Solana Terms Iran Fundamental to Nabucco Project

A00384991.jpgTEHRAN (FNA)- The EU foreign policy chief has described Iran as fundamental to the Nabucco gas pipeline to Europe from the Middle East and Central Asia.

Javier Solana said on Sunday the nuclear issue was the most important aspect of the European Union (EU) relations with Iran but it did not mean that other areas of cooperation should be neglected, Itar-Tas news agency reported.

Nabucco is planned to be a 3,300-kilometer pipeline running from the Caspian Sea via Turkey and the Balkan states to Austria.

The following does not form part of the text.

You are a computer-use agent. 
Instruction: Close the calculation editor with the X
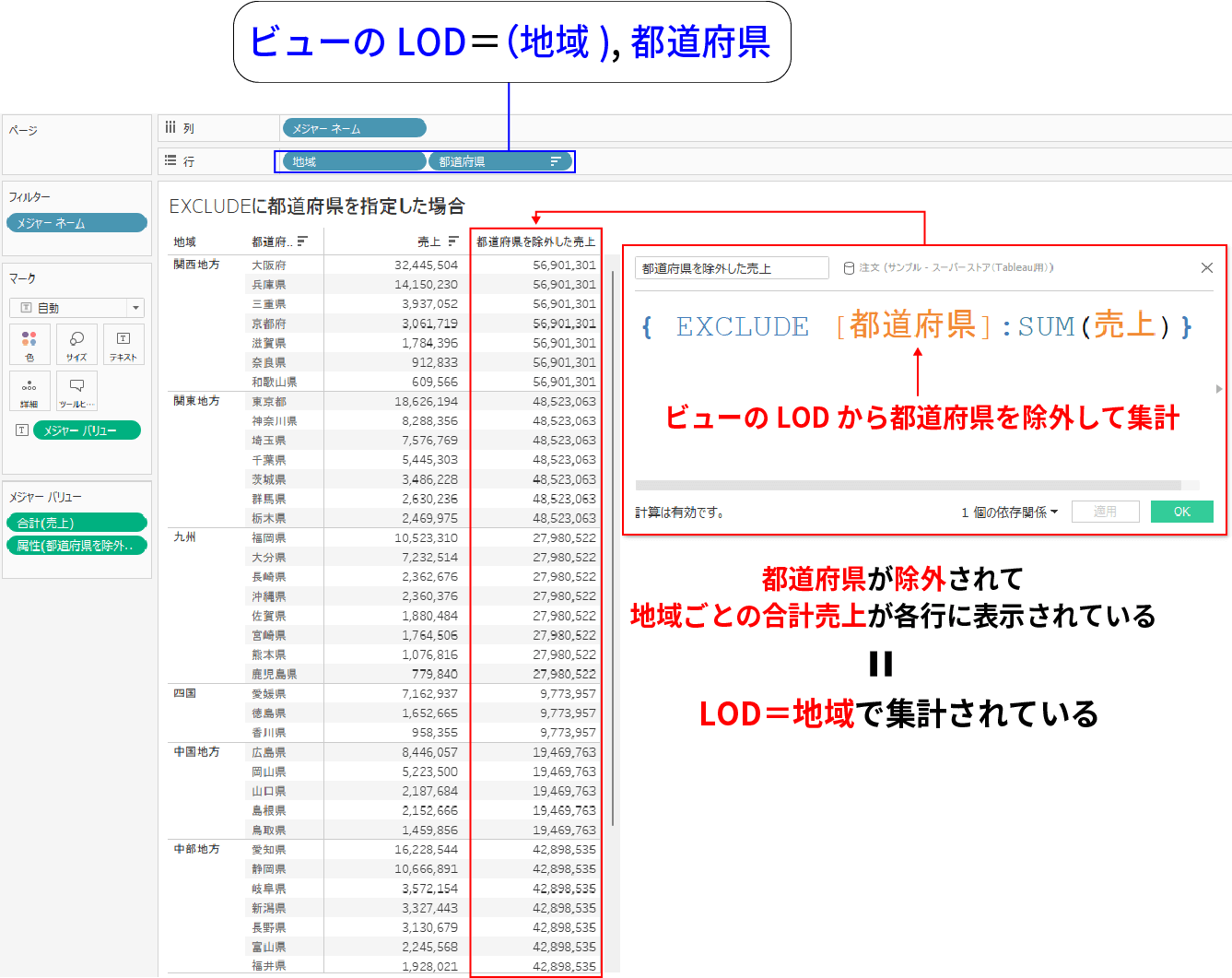(1207, 267)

The project, supported by the EU, is estimated to cost about seven billion Euros, but it is still unclear whether the pipeline can be filled with the necessary amount of natural gas. The EU is trying to engage Iran and Iraq’s gas-fields in the project as well.

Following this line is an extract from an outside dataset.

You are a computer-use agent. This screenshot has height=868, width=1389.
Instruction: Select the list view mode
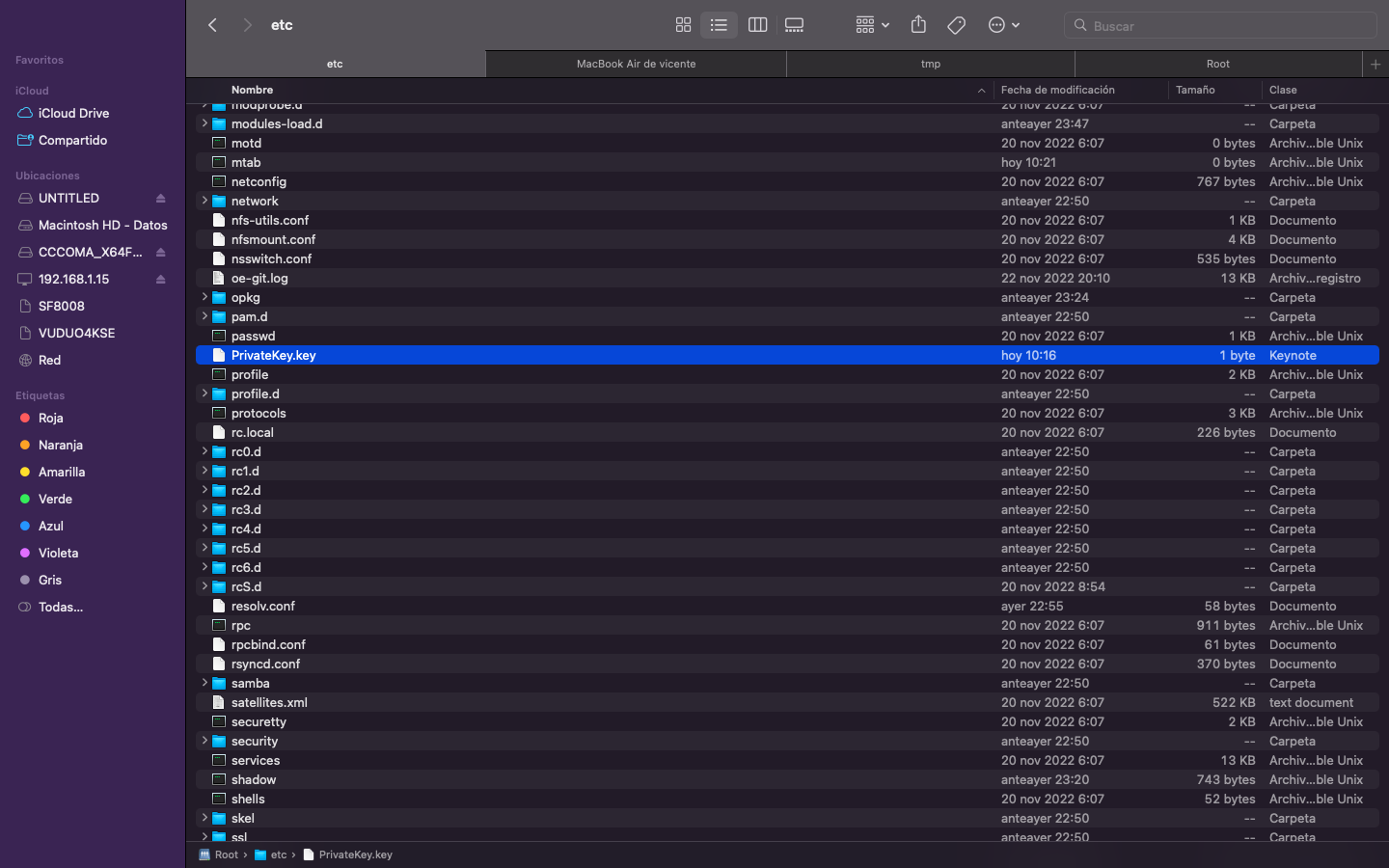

The pipeline is expected to transport some 31 billion cubic meters a year of natural gas to the EU from the Middle East and Asia to reduce the bloc’s reliance on Russian supplies.

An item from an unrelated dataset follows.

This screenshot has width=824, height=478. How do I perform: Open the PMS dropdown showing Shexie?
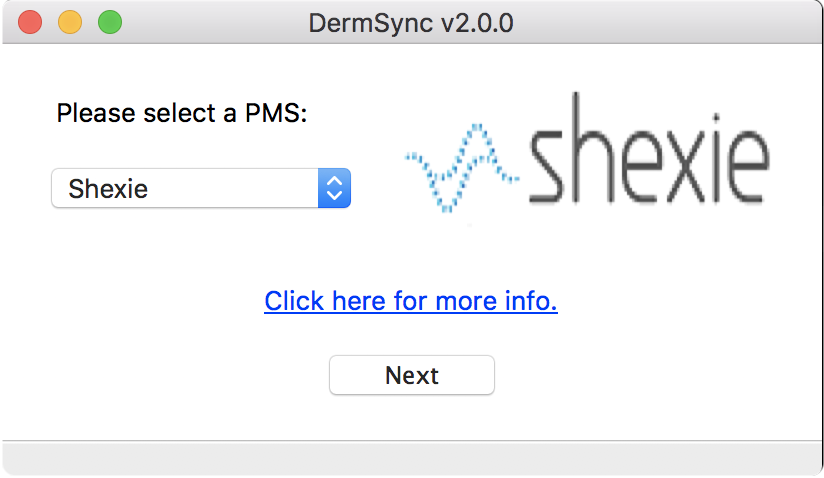[200, 188]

The UN has imposed a third round of sanctions against Iran’s uranium enrichment, which Tehran says is solely intended to generate electricity.

The sanctions, imposed under US pressure, are aimed at overshadowing Iran’s economic ties with other countries.

The US is at loggerheads with Iran over Tehran’s independent and home-grown nuclear technology. Washington has laid much pressure on Iran to make it give up the most sensitive and advanced part of the technology, which is uranium enrichment, a process used for producing nuclear fuel for power plants.

Washington’s push for additional UN penalties contradicted the recent report by 16 US intelligence bodies that endorsed the civilian nature of Iran’s programs. Following the US National Intelligence Estimate (NIE) and similar reports by the IAEA head – one in November and the other one in early March – which praised Iran’s truthfulness about key aspects of its past nuclear activities and announced settlement of outstanding issues with Tehran, any effort to impose further sanctions on Iran seemed to be completely irrational.

The February report by the UN nuclear watchdog, the International Atomic Energy Agency, praised Iran’s cooperation in clearing up all of the past questions over its nuclear program, vindicating Iran’s nuclear program and leaving no justification for any new UN sanctions.

Tehran says it never worked on atomic weapons and wants to enrich uranium merely for civilian purposes, including generation of electricity, a claim substantiated by the NIE and IAEA reports.

Iran has insisted it would continue enriching uranium because it needs to provide fuel to a 300-megawatt light-water reactor it is building in the southwestern town of Darkhovin as well as its first nuclear power plant in the southern port city of Bushehr.

Not only many Iranian officials, including President Mahmoud Ahmadinejad, but also many other world nations have called the UN Security Council pressure unjustified, especially in the wake of recent IAEA reports saying Iran had increased cooperation with the agency.

US President George W. Bush, who finished a tour of the Middle East last month has called on his Arab allies to unite against Iran.

But hosting officials of the regional nations dismissed Bush’s allegations, describing Tehran as a good friend of their countries.

Bush’s attempt to rally international pressure against Iran has lost steam due to the growing international vigilance, specially following the latest IAEA and US intelligence reports.